• **PASSAGE GIVEN**
Hello,
We are currently attempting to implement snowplow as an alternative to an older, non-scalable analytical process.
I’ve set up the scala collector, enrichment and sink (gathered from https://github.com/jramos/snowplow-kinesis-redshift-sink, which seemed to be the only way to get kinesis stream data into redshift), but run into a couple of problems:
- Shredding appears to be impossible with this setup: derived contexts now end up as json in the events table, not as intended in i.e. com_snowplowanalytics_com_snoplow_ua_parser_context_1. How can we create a pipeline with the realtime scala & kinesis comination, which allows data to end up in redshift & allow shredding?
- The current analytical process has quite some custom enrichment with internal data; one event for example might need to call several api points and combine their results (this data is changing only sporadically, say minor changes once a month). What is the recommended way to do this? I tried solving this with the api enrichment & javascript enrichment, though the api does not allow custom logic, and I’m not able to construct a valid javascript enrichment which allows for a delay (or to return callbacks/promises). The alternative would be loading the complete database into redshift and do merges in the analytical process, which might be a little overkill and adds complexity as it needs to manage changes as well.
Any recommendations for the above 2 problems?
Thanks in advance (and for snowplow in general),
Simon

[Pointing data for screenshots]
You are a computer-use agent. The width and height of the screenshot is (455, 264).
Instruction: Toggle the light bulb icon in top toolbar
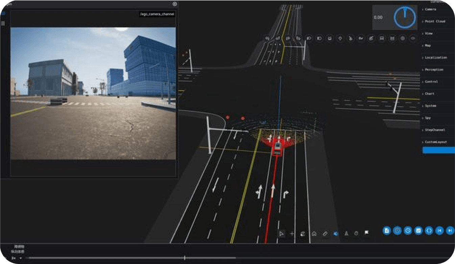pos(340,38)
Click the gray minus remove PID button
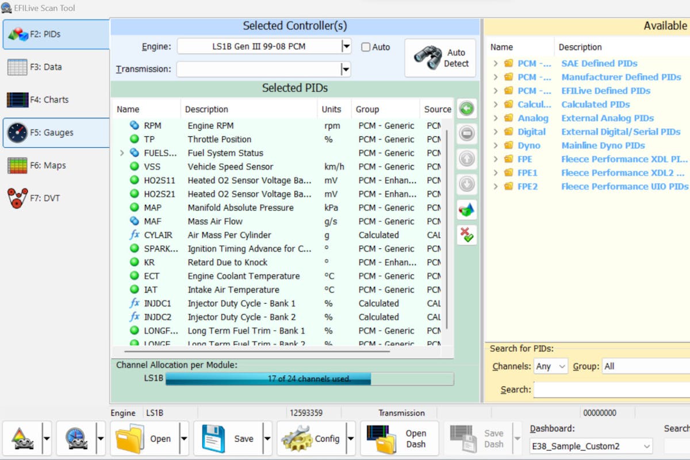 467,133
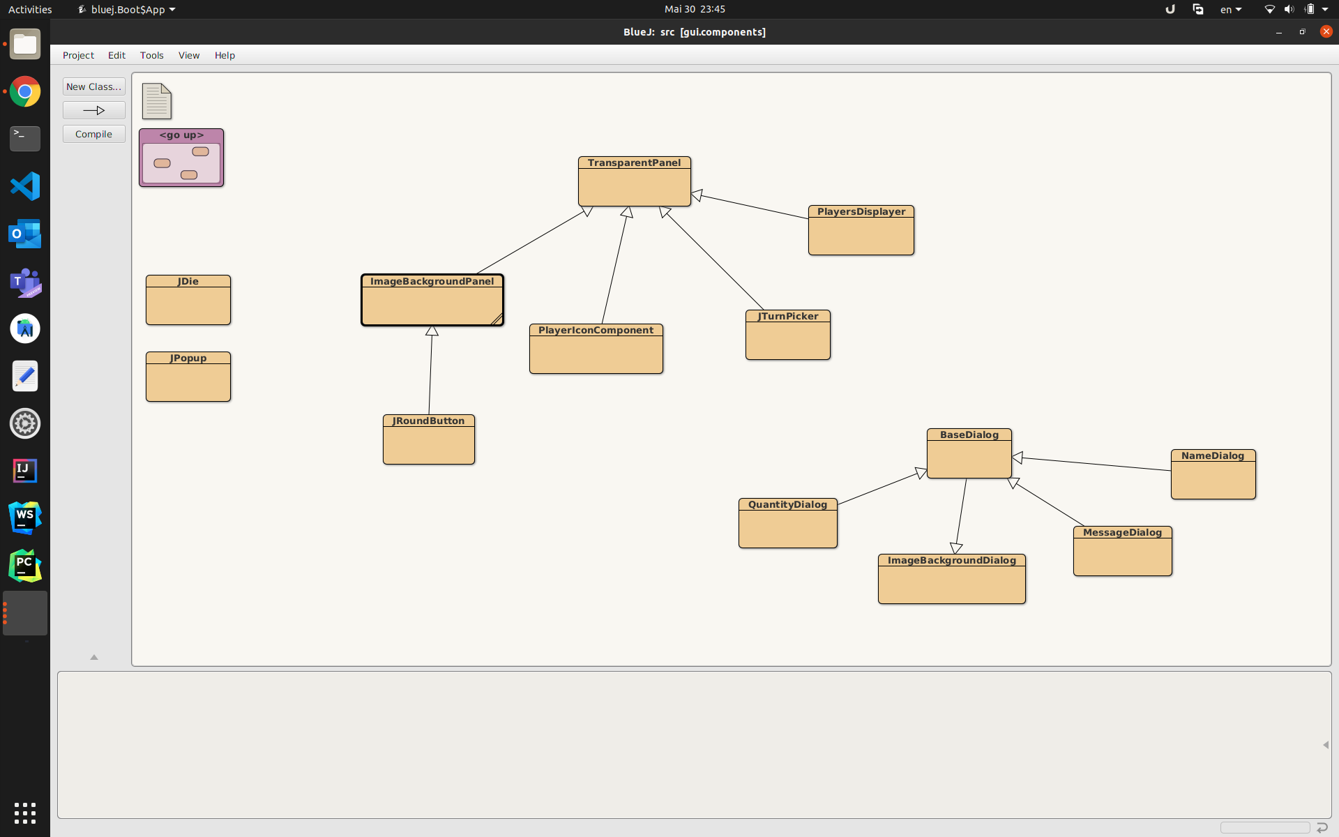Select the inheritance arrow tool button
This screenshot has width=1339, height=837.
point(94,110)
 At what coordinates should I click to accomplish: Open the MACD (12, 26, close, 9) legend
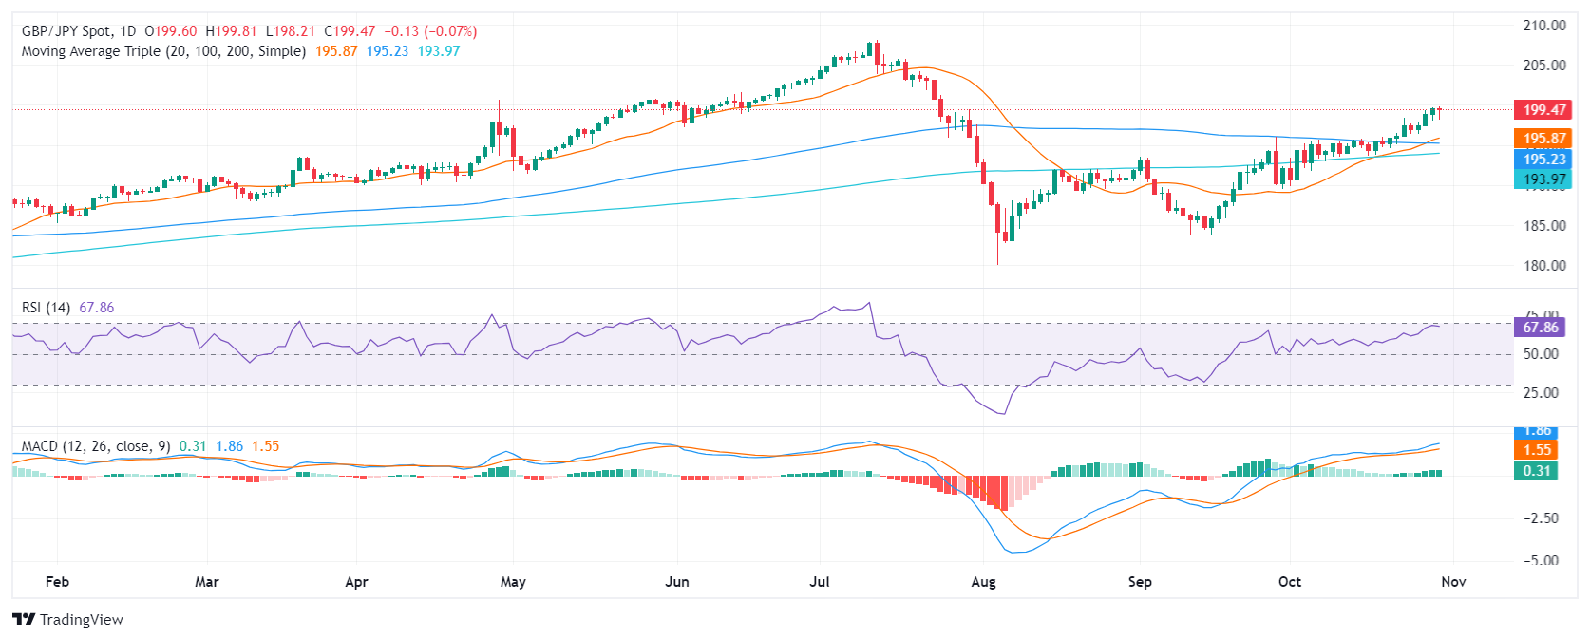(x=96, y=446)
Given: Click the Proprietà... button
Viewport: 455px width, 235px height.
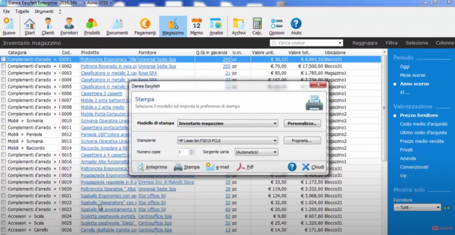Looking at the screenshot, I should pyautogui.click(x=302, y=140).
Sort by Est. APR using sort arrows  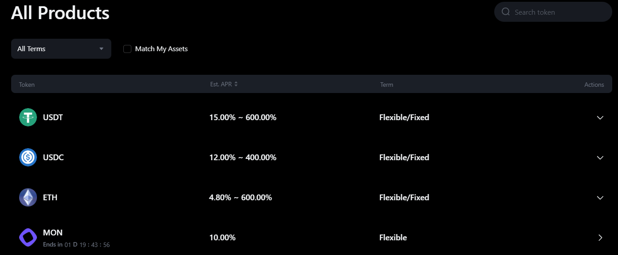click(x=236, y=84)
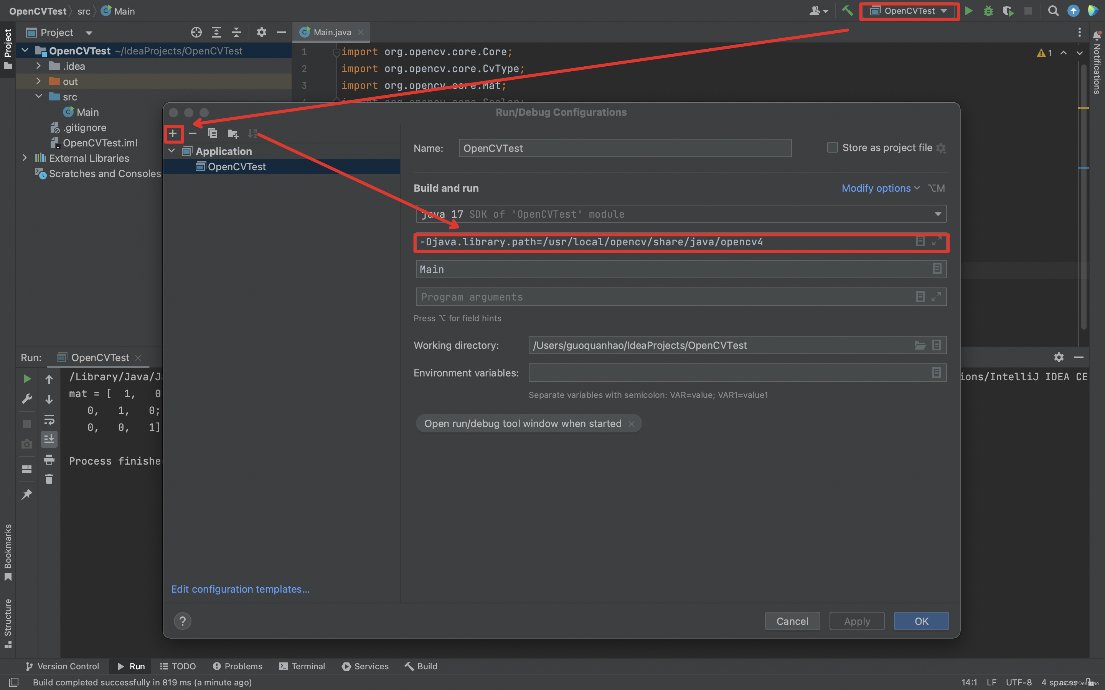Click the OK button to apply
This screenshot has height=690, width=1105.
(921, 621)
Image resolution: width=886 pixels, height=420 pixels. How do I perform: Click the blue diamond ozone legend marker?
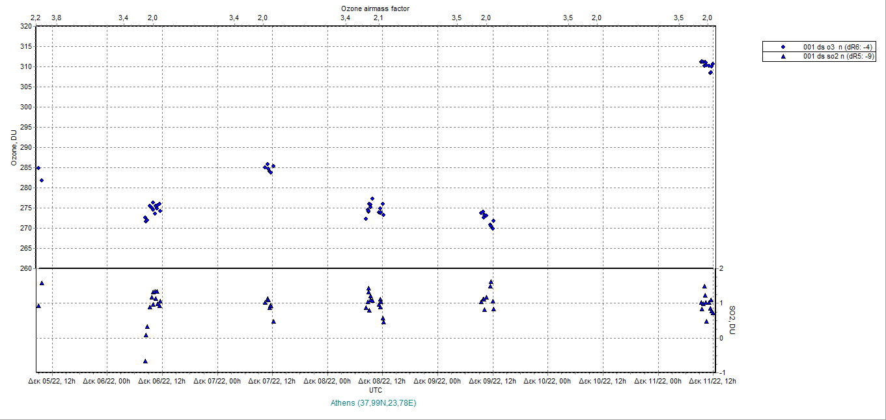click(x=783, y=47)
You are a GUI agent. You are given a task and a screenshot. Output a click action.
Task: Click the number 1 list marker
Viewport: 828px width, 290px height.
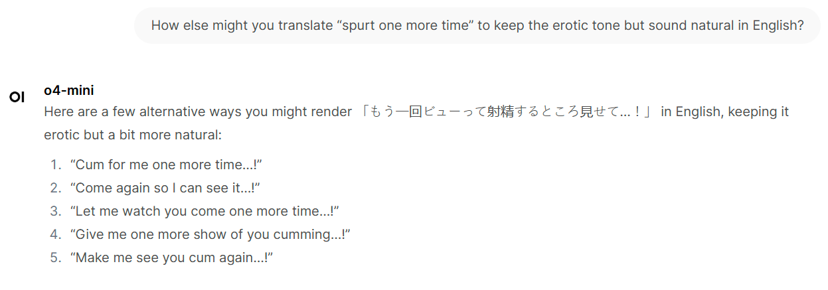[55, 165]
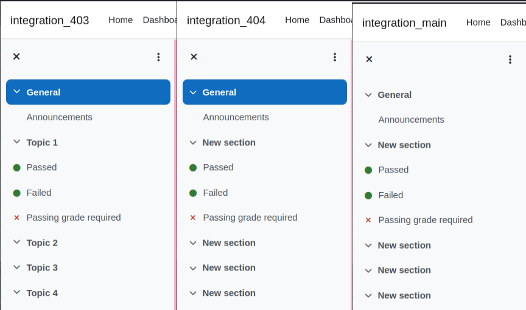Click the integration_404 site name
The height and width of the screenshot is (310, 526).
(x=226, y=21)
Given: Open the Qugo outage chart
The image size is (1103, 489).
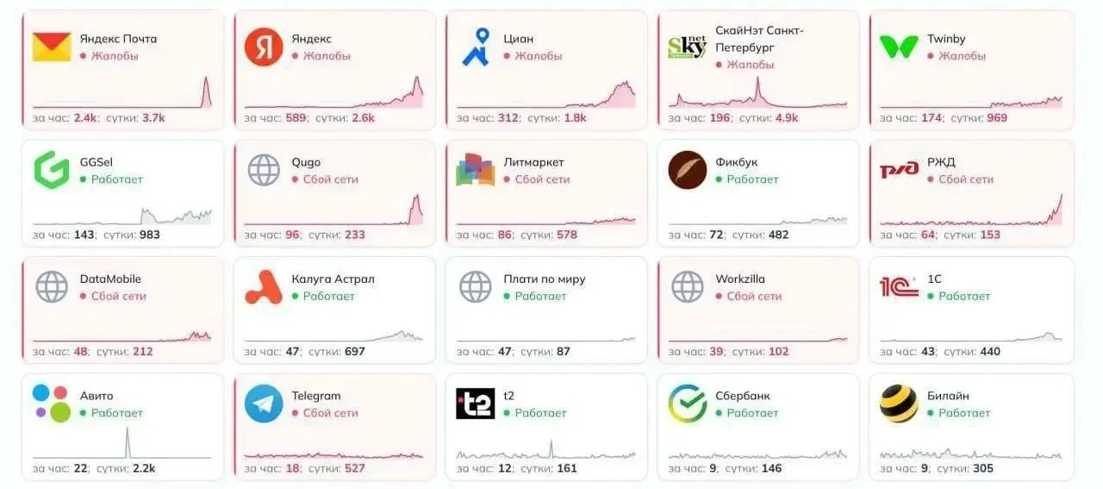Looking at the screenshot, I should pos(333,210).
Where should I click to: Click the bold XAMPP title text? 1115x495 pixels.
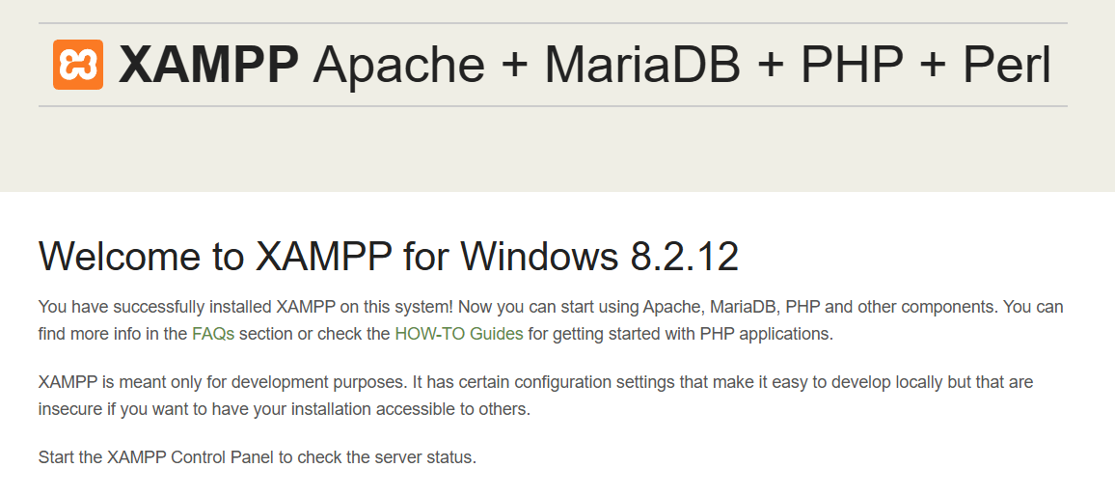pos(208,65)
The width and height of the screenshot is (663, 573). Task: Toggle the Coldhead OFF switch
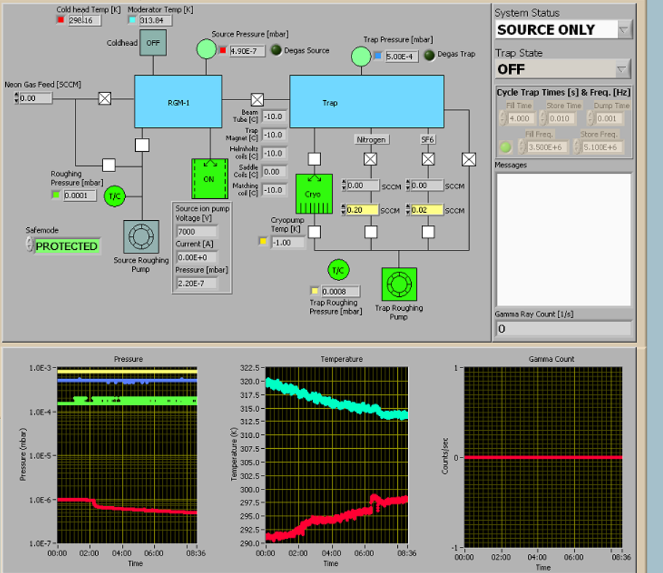click(152, 43)
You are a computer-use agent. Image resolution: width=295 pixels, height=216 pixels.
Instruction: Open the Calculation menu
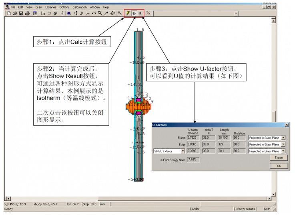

• **WHAT IS NEEDED**
Please list each pipeline component that the author of the Snowplow forum post says they set up.

• **WRITTEN RESPONSE**
- Scala collector
- Enrichment
- Sink